Following the success of its 2017 project “The Wall,” which saw several publications in the USA Today Network collaborating on a map and stories about the president’s proposed border wall, the network will now spend the entirety of 2018 telling stories from the year 1968.
In an interview with The Poynter Institute, USA Today Network president and associate publisher of USA Today Maribel Wadsworth discussed the new project.
Utilizing its deep network of 109 news publications spanning the country, the news organization is in a unique position to tell stories from that legendary year.
Wadsworth stated in the interview: “Even as the events reshaped our nation, each of these events made their lasting mark in our cities — and those singular perspectives lend a dimension to this coverage that few others could replicate.”
The series will use news teams from around the USA Today Network to release monthly chapters highlighting some of the most iconic moments from that year. The project began with the anniversary of the assassination of Martin Luther King, Jr., which a Tennessee team covered extensively.

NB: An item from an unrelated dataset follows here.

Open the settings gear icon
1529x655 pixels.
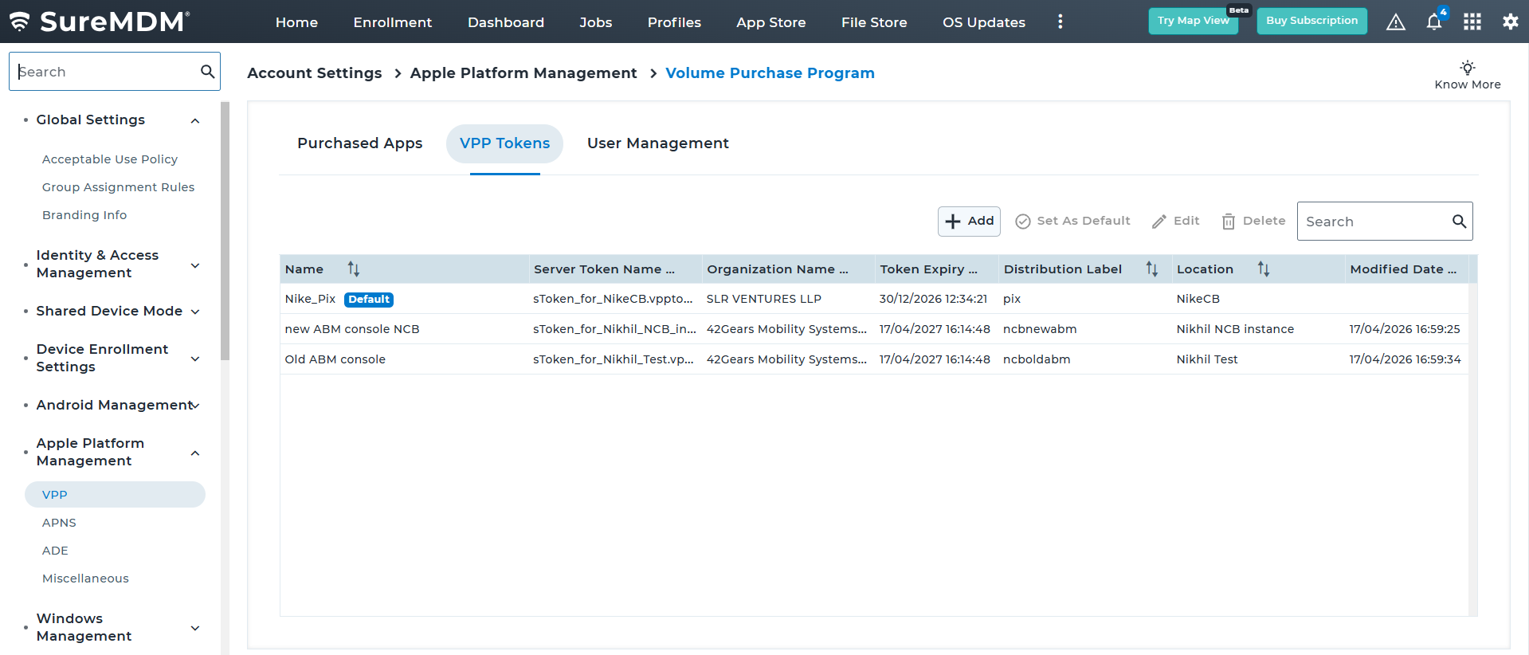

The upcoming months include stories about the space program’s rise at the Kennedy Space Center covered by Florida Today, Muhammed Ali’s Vietnam War protest at the The Courier-Journal in Louisville and a look at the assassination of Robert F. Kennedy through exclusive interviews at The Desert Sun in Palm Springs, California.
At a time when local newspapers are struggling under shrinking budgets and heightened competition, the 1968 project offers a chance for The USA Today Network to show readers why regional reporting is so critical.
According to Wadsworth, the editorial and design teams collaborating on the project will spend the final part of the year exploring 50 years into the future with stories about 2068.